> PROBLEM STATEMENT
Your answer should be the lines below from the one holding "Click the Resources folder icon in tree" through the one holding "You are a computer-use agent. The height", copied exactly and with nothing else.

> EXTRACTED RECORDS
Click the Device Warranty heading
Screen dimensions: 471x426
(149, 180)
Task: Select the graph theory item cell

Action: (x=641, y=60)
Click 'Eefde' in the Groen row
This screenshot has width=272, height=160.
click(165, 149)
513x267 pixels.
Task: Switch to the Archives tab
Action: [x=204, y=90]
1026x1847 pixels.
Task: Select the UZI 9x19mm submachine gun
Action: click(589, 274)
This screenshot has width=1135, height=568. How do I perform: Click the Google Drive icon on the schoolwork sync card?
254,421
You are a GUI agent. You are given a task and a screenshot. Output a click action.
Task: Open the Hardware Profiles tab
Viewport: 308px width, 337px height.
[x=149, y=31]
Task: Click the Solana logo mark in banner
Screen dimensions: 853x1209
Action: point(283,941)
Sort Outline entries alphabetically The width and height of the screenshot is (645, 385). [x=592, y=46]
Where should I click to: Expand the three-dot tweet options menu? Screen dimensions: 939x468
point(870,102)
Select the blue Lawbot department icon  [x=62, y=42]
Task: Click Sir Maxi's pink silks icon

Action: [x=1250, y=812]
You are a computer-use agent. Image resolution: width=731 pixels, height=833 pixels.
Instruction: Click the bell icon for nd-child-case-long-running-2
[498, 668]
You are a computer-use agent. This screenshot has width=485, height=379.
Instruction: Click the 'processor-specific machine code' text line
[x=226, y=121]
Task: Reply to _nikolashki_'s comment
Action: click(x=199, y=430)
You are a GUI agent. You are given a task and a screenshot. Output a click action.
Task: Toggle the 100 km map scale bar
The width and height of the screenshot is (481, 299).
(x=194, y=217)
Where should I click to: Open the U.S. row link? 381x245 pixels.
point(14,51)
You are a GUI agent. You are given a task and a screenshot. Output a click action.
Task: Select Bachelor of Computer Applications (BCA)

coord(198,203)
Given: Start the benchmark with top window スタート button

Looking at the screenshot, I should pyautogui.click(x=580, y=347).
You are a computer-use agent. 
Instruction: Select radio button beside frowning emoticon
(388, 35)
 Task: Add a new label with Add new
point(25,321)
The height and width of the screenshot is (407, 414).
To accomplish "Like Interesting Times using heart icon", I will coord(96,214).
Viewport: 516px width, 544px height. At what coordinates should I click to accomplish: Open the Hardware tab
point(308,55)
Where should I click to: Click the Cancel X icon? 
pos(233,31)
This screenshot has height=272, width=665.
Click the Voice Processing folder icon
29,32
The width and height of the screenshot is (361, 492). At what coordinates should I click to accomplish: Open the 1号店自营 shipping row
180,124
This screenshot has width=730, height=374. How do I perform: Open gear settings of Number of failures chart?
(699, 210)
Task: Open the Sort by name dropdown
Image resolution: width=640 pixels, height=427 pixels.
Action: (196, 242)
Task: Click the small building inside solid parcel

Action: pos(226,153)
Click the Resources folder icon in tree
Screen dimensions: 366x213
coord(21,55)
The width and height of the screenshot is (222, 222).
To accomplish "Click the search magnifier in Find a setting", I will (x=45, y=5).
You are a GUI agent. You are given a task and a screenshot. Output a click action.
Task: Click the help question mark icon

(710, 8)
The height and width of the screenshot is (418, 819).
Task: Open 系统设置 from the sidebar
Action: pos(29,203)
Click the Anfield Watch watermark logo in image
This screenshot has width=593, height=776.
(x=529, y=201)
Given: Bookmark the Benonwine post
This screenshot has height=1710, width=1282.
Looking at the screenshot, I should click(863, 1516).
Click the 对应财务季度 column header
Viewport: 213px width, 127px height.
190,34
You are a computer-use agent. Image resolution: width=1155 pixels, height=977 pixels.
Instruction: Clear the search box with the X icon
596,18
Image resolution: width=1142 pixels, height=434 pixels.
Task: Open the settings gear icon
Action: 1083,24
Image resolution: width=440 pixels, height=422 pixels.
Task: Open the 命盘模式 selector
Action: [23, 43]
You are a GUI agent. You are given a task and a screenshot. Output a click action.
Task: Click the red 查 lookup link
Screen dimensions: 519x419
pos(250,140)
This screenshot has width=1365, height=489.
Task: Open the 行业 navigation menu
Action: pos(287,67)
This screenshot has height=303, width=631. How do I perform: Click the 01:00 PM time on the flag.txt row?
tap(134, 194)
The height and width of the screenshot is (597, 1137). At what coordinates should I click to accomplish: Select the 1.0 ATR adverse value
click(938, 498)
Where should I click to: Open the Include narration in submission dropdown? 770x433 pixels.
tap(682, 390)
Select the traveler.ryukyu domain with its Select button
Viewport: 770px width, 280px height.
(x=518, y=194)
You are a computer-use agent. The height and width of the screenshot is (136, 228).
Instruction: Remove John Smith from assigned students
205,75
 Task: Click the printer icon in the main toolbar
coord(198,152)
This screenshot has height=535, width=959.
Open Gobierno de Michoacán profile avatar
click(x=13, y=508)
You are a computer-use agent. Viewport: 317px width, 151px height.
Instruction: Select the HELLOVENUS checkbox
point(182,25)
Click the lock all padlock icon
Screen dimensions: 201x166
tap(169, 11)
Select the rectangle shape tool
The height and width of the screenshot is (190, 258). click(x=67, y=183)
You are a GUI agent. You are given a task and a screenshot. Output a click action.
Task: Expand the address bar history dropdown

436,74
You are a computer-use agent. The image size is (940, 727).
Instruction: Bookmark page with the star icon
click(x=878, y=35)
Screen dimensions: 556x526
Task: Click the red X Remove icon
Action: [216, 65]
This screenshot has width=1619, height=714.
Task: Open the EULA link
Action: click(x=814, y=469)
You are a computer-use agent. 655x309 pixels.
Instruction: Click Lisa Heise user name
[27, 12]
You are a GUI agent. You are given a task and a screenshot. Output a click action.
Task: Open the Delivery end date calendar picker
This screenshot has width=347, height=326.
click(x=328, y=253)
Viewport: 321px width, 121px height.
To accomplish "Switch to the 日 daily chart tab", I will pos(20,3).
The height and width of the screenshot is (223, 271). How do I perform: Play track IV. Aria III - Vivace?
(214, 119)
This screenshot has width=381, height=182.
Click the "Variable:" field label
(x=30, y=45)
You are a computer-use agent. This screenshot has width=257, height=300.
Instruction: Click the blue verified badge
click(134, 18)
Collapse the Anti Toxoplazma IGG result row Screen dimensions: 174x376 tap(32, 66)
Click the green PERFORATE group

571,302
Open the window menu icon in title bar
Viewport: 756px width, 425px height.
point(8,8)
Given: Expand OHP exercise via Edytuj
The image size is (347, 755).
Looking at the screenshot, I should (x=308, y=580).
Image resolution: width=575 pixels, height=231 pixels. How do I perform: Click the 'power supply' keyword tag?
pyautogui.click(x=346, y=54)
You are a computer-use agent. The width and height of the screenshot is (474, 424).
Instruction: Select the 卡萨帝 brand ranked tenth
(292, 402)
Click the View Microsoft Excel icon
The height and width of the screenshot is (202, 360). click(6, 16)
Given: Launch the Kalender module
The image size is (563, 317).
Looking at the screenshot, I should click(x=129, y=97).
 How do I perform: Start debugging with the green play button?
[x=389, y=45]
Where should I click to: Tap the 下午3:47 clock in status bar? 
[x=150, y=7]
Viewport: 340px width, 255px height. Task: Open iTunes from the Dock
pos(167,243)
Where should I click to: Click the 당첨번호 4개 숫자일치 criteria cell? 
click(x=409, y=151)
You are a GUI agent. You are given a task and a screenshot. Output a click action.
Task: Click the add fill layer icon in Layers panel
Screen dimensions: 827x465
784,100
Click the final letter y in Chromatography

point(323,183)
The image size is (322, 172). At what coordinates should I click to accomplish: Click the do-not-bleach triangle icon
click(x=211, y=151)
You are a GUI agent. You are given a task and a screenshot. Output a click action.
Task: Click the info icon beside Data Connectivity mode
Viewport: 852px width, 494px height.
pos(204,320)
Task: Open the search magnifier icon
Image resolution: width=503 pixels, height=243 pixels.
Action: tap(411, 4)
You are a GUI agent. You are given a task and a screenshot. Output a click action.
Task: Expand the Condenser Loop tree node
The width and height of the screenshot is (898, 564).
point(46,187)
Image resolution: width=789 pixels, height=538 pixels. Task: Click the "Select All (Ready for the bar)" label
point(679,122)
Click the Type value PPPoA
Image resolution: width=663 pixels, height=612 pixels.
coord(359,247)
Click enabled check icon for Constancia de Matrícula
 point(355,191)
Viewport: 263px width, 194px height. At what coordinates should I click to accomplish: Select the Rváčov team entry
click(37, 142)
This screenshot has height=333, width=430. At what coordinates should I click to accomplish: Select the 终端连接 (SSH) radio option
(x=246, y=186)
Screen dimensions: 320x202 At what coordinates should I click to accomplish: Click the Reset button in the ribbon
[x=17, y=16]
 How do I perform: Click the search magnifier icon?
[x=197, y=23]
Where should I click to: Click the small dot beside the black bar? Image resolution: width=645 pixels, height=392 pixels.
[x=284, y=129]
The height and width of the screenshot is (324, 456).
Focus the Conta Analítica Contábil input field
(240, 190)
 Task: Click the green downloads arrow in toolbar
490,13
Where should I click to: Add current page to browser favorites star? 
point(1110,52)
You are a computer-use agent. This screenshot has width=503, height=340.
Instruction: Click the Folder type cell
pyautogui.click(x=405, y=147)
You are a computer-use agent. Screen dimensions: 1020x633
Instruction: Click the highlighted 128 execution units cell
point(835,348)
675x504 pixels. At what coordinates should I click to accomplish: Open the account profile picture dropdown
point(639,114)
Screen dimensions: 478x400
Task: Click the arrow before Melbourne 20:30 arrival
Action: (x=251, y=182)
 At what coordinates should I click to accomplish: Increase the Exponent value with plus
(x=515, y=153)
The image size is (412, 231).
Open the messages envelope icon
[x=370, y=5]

> RESPONSE AREA
Click the Resources folder icon in tree
Screen dimensions: 366x213
coord(21,55)
The width and height of the screenshot is (222, 222).
To accomplish "Click the search magnifier in Find a setting", I will (x=45, y=5).
You are a GUI agent. You are given a task and a screenshot. Output a click action.
Task: Click the help question mark icon

(710, 8)
The height and width of the screenshot is (418, 819).
Task: Open 系统设置 from the sidebar
Action: pos(29,203)
Click the Anfield Watch watermark logo in image
This screenshot has width=593, height=776.
(x=529, y=201)
Given: Bookmark the Benonwine post
This screenshot has height=1710, width=1282.
Looking at the screenshot, I should click(863, 1516).
Click the 对应财务季度 column header
Viewport: 213px width, 127px height.
190,34
You are a computer-use agent. Image resolution: width=1155 pixels, height=977 pixels.
Instruction: Clear the search box with the X icon
596,18
Image resolution: width=1142 pixels, height=434 pixels.
Task: Open the settings gear icon
Action: 1083,24
Image resolution: width=440 pixels, height=422 pixels.
Task: Open the 命盘模式 selector
Action: [23, 43]
You are a GUI agent. You are given a task and a screenshot. Output a click action.
Task: Click the red 查 lookup link
Screen dimensions: 519x419
pos(250,140)
This screenshot has width=1365, height=489.
Task: Open the 行业 navigation menu
Action: pos(287,67)
This screenshot has height=303, width=631. How do I perform: Click the 01:00 PM time on the flag.txt row?
tap(134, 194)
The height and width of the screenshot is (597, 1137). At what coordinates should I click to accomplish: Select the 1.0 ATR adverse value
click(938, 498)
Where should I click to: Open the Include narration in submission dropdown? 770x433 pixels.
tap(682, 390)
Select the traveler.ryukyu domain with its Select button
Viewport: 770px width, 280px height.
(x=518, y=194)
You are a computer-use agent. The height and width of the screenshot is (136, 228).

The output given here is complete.